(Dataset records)
Segment Open
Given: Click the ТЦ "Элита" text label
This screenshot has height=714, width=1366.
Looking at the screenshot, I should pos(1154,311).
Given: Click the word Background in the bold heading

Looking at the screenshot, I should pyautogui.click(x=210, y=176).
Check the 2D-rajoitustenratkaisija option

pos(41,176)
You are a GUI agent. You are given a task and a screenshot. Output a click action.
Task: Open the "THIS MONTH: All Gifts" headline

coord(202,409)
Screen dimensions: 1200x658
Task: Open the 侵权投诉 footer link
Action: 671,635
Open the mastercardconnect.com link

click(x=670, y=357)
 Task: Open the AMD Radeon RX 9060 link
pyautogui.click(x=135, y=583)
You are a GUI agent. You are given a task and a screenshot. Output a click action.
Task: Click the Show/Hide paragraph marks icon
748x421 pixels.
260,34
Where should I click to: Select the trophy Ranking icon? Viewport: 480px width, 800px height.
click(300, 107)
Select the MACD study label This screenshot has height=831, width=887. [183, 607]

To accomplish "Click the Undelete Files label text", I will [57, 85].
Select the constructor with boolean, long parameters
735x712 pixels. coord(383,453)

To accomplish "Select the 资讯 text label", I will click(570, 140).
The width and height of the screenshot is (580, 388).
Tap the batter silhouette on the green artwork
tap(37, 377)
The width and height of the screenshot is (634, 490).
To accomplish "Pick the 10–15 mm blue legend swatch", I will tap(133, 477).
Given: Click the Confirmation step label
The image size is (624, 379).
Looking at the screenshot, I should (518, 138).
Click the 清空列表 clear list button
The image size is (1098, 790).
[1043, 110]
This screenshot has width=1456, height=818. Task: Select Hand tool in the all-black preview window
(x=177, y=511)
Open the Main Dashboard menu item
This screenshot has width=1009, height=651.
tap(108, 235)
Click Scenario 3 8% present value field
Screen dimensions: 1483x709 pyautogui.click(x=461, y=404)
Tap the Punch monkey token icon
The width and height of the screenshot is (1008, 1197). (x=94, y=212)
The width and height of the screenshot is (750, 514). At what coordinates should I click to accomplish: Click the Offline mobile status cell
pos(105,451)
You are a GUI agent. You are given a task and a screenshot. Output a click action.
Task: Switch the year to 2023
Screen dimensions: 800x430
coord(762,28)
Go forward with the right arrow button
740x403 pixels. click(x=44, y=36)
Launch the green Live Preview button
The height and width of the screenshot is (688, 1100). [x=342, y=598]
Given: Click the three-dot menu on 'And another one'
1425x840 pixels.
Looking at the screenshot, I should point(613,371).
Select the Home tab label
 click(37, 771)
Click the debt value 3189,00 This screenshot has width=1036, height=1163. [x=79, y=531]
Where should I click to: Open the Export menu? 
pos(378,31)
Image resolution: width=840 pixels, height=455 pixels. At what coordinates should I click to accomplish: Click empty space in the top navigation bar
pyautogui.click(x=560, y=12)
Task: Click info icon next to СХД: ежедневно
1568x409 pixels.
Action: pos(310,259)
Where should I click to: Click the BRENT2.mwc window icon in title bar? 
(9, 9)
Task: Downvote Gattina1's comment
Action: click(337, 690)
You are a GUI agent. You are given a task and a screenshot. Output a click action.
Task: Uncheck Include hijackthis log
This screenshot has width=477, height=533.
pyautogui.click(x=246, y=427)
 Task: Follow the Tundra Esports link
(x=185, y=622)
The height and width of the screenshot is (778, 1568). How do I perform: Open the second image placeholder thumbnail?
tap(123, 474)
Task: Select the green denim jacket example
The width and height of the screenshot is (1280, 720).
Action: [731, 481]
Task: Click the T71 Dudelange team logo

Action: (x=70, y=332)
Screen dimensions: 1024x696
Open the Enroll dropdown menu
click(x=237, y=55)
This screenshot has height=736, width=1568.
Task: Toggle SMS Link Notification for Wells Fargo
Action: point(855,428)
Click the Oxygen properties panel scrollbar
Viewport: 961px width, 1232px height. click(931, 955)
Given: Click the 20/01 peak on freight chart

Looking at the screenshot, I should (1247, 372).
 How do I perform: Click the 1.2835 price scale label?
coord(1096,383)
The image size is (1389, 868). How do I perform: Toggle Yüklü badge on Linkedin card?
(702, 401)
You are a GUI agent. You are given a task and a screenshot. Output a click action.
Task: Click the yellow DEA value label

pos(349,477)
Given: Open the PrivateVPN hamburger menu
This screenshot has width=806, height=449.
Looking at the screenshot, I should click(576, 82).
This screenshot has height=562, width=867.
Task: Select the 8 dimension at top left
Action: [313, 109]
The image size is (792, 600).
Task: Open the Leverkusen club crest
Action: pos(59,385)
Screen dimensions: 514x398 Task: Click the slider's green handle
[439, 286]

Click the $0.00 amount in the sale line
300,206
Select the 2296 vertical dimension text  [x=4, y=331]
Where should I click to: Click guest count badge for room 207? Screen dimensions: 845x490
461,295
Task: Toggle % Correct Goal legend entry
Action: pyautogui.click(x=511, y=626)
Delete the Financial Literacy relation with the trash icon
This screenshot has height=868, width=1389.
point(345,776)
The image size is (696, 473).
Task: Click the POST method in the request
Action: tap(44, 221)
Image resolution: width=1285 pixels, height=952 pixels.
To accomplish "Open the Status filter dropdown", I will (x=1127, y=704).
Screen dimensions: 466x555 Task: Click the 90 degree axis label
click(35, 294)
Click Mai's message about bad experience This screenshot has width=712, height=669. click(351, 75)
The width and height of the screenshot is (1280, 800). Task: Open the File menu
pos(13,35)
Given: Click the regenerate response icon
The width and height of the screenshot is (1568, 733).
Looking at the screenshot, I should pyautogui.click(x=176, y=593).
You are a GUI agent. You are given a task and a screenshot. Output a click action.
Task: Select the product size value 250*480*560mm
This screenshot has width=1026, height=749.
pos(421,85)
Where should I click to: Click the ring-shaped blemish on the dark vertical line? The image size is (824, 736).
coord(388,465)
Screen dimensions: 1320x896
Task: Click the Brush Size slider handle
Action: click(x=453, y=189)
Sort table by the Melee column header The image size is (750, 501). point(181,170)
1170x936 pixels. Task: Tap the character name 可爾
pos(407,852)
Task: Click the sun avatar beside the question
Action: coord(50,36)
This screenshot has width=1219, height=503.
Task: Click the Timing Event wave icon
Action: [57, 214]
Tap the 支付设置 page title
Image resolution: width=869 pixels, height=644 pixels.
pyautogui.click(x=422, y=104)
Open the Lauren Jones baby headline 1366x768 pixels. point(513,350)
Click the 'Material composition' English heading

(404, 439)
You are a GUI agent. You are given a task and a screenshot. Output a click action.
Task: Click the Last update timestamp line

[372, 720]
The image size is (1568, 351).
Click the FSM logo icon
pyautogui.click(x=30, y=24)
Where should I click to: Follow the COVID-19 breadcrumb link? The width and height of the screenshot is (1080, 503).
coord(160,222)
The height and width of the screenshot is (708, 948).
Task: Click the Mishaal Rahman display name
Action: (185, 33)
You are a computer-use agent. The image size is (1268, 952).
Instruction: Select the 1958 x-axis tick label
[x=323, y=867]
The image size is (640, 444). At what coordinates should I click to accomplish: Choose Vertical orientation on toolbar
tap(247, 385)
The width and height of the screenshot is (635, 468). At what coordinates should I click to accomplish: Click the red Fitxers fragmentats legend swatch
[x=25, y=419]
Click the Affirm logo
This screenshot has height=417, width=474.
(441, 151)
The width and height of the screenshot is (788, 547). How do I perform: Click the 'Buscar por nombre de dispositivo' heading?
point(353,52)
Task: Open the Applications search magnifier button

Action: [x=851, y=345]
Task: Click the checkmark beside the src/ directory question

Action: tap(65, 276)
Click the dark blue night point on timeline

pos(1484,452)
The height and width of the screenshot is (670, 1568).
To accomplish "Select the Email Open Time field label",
Segment Closed
ASSIGNED TASK —
All entries must be repeated exactly.

ANSWER —
Given: Click the ТЦ "Элита" text label
This screenshot has height=714, width=1366.
Looking at the screenshot, I should pos(1154,311).
Given: Click the word Background in the bold heading

Looking at the screenshot, I should pyautogui.click(x=210, y=176).
Check the 2D-rajoitustenratkaisija option

pos(41,176)
You are a GUI agent. You are given a task and a screenshot. Output a click action.
Task: Open the "THIS MONTH: All Gifts" headline

coord(202,409)
Screen dimensions: 1200x658
Task: Open the 侵权投诉 footer link
Action: 671,635
Open the mastercardconnect.com link

click(x=670, y=357)
 Task: Open the AMD Radeon RX 9060 link
pyautogui.click(x=135, y=583)
You are a GUI agent. You are given a task and a screenshot. Output a click action.
Task: Click the Show/Hide paragraph marks icon
748x421 pixels.
260,34
Where should I click to: Select the trophy Ranking icon? Viewport: 480px width, 800px height.
click(300, 107)
Select the MACD study label This screenshot has height=831, width=887. [183, 607]

To accomplish "Click the Undelete Files label text", I will [57, 85].
Select the constructor with boolean, long parameters
735x712 pixels. coord(383,453)

To accomplish "Select the 资讯 text label", I will click(570, 140).
The width and height of the screenshot is (580, 388).
Tap the batter silhouette on the green artwork
tap(37, 377)
The width and height of the screenshot is (634, 490).
To accomplish "Pick the 10–15 mm blue legend swatch", I will tap(133, 477).
Given: Click the Confirmation step label
The image size is (624, 379).
Looking at the screenshot, I should (518, 138).
Click the 清空列表 clear list button
The image size is (1098, 790).
[1043, 110]
This screenshot has width=1456, height=818. Task: Select Hand tool in the all-black preview window
(x=177, y=511)
Open the Main Dashboard menu item
This screenshot has width=1009, height=651.
tap(108, 235)
Click Scenario 3 8% present value field
Screen dimensions: 1483x709 pyautogui.click(x=461, y=404)
Tap the Punch monkey token icon
The width and height of the screenshot is (1008, 1197). (x=94, y=212)
The width and height of the screenshot is (750, 514). At what coordinates should I click to accomplish: Click the Offline mobile status cell
pos(105,451)
You are a GUI agent. You are given a task and a screenshot. Output a click action.
Task: Switch the year to 2023
Screen dimensions: 800x430
coord(762,28)
Go forward with the right arrow button
740x403 pixels. click(x=44, y=36)
Launch the green Live Preview button
The height and width of the screenshot is (688, 1100). [x=342, y=598]
Given: Click the three-dot menu on 'And another one'
1425x840 pixels.
Looking at the screenshot, I should point(613,371).
Select the Home tab label
 click(37, 771)
Click the debt value 3189,00 This screenshot has width=1036, height=1163. [x=79, y=531]
Where should I click to: Open the Export menu? 
pos(378,31)
Image resolution: width=840 pixels, height=455 pixels. At what coordinates should I click to accomplish: Click empty space in the top navigation bar
pyautogui.click(x=560, y=12)
Task: Click info icon next to СХД: ежедневно
1568x409 pixels.
Action: pos(310,259)
Where should I click to: Click the BRENT2.mwc window icon in title bar? 
(9, 9)
Task: Downvote Gattina1's comment
Action: click(337, 690)
You are a GUI agent. You are given a task and a screenshot. Output a click action.
Task: Uncheck Include hijackthis log
This screenshot has width=477, height=533.
pyautogui.click(x=246, y=427)
 Task: Follow the Tundra Esports link
(x=185, y=622)
The height and width of the screenshot is (778, 1568). How do I perform: Open the second image placeholder thumbnail?
tap(123, 474)
Task: Select the green denim jacket example
The width and height of the screenshot is (1280, 720).
Action: [731, 481]
Task: Click the T71 Dudelange team logo

Action: (x=70, y=332)
Screen dimensions: 1024x696
Open the Enroll dropdown menu
click(x=237, y=55)
This screenshot has height=736, width=1568.
Task: Toggle SMS Link Notification for Wells Fargo
Action: point(855,428)
Click the Oxygen properties panel scrollbar
Viewport: 961px width, 1232px height. click(931, 955)
Given: Click the 20/01 peak on freight chart

Looking at the screenshot, I should (1247, 372).
 How do I perform: Click the 1.2835 price scale label?
coord(1096,383)
The image size is (1389, 868). How do I perform: Toggle Yüklü badge on Linkedin card?
(702, 401)
You are a GUI agent. You are given a task and a screenshot. Output a click action.
Task: Click the yellow DEA value label

pos(349,477)
Given: Open the PrivateVPN hamburger menu
This screenshot has width=806, height=449.
Looking at the screenshot, I should click(576, 82).
This screenshot has height=562, width=867.
Task: Select the 8 dimension at top left
Action: [313, 109]
The image size is (792, 600).
Task: Open the Leverkusen club crest
Action: pos(59,385)
Screen dimensions: 514x398 Task: Click the slider's green handle
[439, 286]

Click the $0.00 amount in the sale line
300,206
Select the 2296 vertical dimension text  [x=4, y=331]
Where should I click to: Click guest count badge for room 207? Screen dimensions: 845x490
461,295
Task: Toggle % Correct Goal legend entry
Action: pyautogui.click(x=511, y=626)
Delete the Financial Literacy relation with the trash icon
This screenshot has height=868, width=1389.
point(345,776)
The image size is (696, 473).
Task: Click the POST method in the request
Action: tap(44, 221)
Image resolution: width=1285 pixels, height=952 pixels.
To accomplish "Open the Status filter dropdown", I will (x=1127, y=704).
Screen dimensions: 466x555 Task: Click the 90 degree axis label
click(35, 294)
Click Mai's message about bad experience This screenshot has width=712, height=669. click(351, 75)
The width and height of the screenshot is (1280, 800). Task: Open the File menu
pos(13,35)
Given: Click the regenerate response icon
The width and height of the screenshot is (1568, 733).
Looking at the screenshot, I should pyautogui.click(x=176, y=593).
You are a GUI agent. You are given a task and a screenshot. Output a click action.
Task: Select the product size value 250*480*560mm
This screenshot has width=1026, height=749.
pos(421,85)
Where should I click to: Click the ring-shaped blemish on the dark vertical line? The image size is (824, 736).
coord(388,465)
Screen dimensions: 1320x896
Task: Click the Brush Size slider handle
Action: click(x=453, y=189)
Sort table by the Melee column header The image size is (750, 501). point(181,170)
1170x936 pixels. Task: Tap the character name 可爾
pos(407,852)
Task: Click the sun avatar beside the question
Action: coord(50,36)
This screenshot has width=1219, height=503.
Task: Click the Timing Event wave icon
Action: [57, 214]
Tap the 支付设置 page title
Image resolution: width=869 pixels, height=644 pixels.
pyautogui.click(x=422, y=104)
Open the Lauren Jones baby headline 1366x768 pixels. point(513,350)
Click the 'Material composition' English heading

(404, 439)
You are a GUI agent. You are given a task and a screenshot. Output a click action.
Task: Click the Last update timestamp line

[372, 720]
The image size is (1568, 351).
Click the FSM logo icon
pyautogui.click(x=30, y=24)
Where should I click to: Follow the COVID-19 breadcrumb link? The width and height of the screenshot is (1080, 503).
coord(160,222)
The height and width of the screenshot is (708, 948).
Task: Click the Mishaal Rahman display name
Action: (185, 33)
You are a computer-use agent. The image size is (1268, 952).
Instruction: Select the 1958 x-axis tick label
[x=323, y=867]
The image size is (640, 444). At what coordinates should I click to accomplish: Choose Vertical orientation on toolbar
tap(247, 385)
The width and height of the screenshot is (635, 468). At what coordinates should I click to accomplish: Click the red Fitxers fragmentats legend swatch
[x=25, y=419]
Click the Affirm logo
This screenshot has height=417, width=474.
(441, 151)
The width and height of the screenshot is (788, 547). How do I perform: Click the 'Buscar por nombre de dispositivo' heading?
point(353,52)
Task: Open the Applications search magnifier button

Action: [x=851, y=345]
Task: Click the checkmark beside the src/ directory question

Action: tap(65, 276)
Click the dark blue night point on timeline

pos(1484,452)
The height and width of the screenshot is (670, 1568).
To accomplish "Select the Email Open Time field label",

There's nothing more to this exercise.